I was able to replicate my workaround in the demo project. For this, I changed the thread setup code as follows:

    osThreadAttr_t tattr;
    memset(&tattr, 0, sizeof(tattr));
    tattr.name = "MAIN";
    tattr.priority = osPriorityNormal;
    tattr.stack_mem = gThreadStack;
    // To demonstrate the problem, preserve 16 bytes filled with 0xEE at top of stack.
    tattr.stack_size = sizeof(gThreadStack) - 16;
#if 1
    // Workaround: Place two zero-initialized words at top of stack.
    tattr.stack_size -= 8;
    uint32_t* p = (uint32_t*)&gThreadStack[tattr.stack_size];
    p[0] = 0;
    p[1] = 0;
#endif
    osThreadNew(MainThread, NULL, &tattr);    // Create application main thread

When the breakpoint is hit, this is the result:

stack_unwind_2

Note that gdb now shows 0x0 at top of stack (red markers) and that the "Em(12). Target rejected debug access at location..." messages disappear in the evkbmimxrt1060_igpio_led_output Debug messages log (blue marker).

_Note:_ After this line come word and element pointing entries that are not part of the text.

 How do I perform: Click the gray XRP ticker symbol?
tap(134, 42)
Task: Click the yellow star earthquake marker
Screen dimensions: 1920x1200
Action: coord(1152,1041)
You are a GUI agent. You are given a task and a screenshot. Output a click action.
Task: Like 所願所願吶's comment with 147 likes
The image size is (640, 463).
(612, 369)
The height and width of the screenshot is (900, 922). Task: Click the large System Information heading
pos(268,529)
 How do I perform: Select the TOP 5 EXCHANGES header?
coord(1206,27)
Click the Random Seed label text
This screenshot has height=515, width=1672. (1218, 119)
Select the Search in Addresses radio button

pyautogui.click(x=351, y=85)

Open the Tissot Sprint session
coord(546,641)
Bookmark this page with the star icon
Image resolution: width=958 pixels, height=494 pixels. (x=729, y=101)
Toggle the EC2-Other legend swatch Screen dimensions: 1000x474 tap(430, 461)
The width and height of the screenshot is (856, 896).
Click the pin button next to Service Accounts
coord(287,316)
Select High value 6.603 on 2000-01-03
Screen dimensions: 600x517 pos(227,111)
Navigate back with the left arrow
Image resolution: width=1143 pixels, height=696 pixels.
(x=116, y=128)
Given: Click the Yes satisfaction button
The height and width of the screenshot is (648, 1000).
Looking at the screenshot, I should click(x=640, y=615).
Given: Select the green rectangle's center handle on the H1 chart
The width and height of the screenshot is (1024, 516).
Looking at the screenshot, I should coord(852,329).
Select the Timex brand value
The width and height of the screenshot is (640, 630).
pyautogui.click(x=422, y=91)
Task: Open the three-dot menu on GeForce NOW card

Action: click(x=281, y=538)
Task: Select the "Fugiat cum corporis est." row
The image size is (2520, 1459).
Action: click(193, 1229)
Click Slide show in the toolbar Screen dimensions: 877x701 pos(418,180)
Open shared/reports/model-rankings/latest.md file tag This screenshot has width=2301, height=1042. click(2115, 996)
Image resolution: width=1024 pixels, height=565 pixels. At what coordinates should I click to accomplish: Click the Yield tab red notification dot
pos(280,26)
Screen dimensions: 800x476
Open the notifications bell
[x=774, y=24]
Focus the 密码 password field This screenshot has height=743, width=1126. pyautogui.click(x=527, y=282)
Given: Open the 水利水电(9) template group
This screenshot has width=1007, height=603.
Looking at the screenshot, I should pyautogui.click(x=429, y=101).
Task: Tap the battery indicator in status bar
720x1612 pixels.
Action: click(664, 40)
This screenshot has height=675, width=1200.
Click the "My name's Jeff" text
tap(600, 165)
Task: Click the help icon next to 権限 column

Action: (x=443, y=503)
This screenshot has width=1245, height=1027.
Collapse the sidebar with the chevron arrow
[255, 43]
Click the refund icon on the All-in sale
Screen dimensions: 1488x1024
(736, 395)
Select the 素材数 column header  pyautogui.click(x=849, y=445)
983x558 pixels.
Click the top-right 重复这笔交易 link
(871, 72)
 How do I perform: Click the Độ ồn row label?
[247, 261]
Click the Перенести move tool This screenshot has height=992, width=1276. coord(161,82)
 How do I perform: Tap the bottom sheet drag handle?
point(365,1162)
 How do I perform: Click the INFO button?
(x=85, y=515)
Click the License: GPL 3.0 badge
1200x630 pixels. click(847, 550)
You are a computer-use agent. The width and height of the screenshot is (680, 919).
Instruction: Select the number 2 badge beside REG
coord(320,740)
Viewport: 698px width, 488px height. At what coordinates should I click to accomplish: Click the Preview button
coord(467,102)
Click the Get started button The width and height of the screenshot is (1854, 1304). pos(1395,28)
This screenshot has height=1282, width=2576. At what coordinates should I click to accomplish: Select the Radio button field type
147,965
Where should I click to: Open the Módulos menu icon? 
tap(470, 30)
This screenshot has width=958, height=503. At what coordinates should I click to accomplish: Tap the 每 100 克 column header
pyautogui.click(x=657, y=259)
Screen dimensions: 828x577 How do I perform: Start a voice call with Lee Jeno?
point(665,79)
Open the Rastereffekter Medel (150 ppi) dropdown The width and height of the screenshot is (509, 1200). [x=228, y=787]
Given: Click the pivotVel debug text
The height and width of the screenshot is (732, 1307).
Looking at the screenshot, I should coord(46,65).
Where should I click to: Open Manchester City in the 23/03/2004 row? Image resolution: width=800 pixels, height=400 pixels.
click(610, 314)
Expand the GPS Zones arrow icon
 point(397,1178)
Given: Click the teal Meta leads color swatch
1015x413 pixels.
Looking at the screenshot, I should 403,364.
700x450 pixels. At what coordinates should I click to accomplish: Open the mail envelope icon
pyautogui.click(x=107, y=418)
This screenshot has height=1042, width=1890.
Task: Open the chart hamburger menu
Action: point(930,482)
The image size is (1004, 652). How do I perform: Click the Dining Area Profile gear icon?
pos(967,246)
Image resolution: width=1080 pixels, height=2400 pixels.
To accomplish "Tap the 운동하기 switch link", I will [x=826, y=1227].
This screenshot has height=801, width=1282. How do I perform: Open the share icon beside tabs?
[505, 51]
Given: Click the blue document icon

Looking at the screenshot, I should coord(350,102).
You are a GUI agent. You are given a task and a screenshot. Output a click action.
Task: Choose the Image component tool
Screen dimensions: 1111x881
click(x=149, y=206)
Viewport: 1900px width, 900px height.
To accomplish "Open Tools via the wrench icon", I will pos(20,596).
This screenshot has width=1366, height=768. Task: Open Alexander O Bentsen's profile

As for the self-terminating behavior: Can't you achieve this by using an internal thread entry function which looks like this:

void ThreadEntry(osThreadFunc_t func, void *argument)
{
    (func)(argument);
    osThreadExit();
}

Best regards,
Udo

udoe commented

Hi again,

I also tried a simple AzureRTOS sample which comes with the NXP SDK:
Import SDK examples --> azure_rtos_examples --> threadx_demo

Here is a screen shot from the IDE when a breakpoint in thread_0_entry is hit:

azrtos_breakpoint

You can see that the backtrace stops at 0xfffffffe which is the magic LR value. No invalid memory access occurs.

Udo

udoe commented

Hello,

May I ask for a status update? If I can provide further info, let me know.

Udo

Hi Udo,

Sorry for the longer response time.

We have analyzed the issue again and tested the possible solutions.

Using a thread entry wrapper (with the self-terminating behavior) sounds the optimal solution in this case (rather then increasing stack with 8-bytes). The wrapper should however also not use any stack (probably implemented as inline ASM).

We plan to add the thread entry wrapper in the coming weeks.

Thanks for all you help!

Thread entry wrapper has been added. The problem with GCC stack unwind should be resolved now.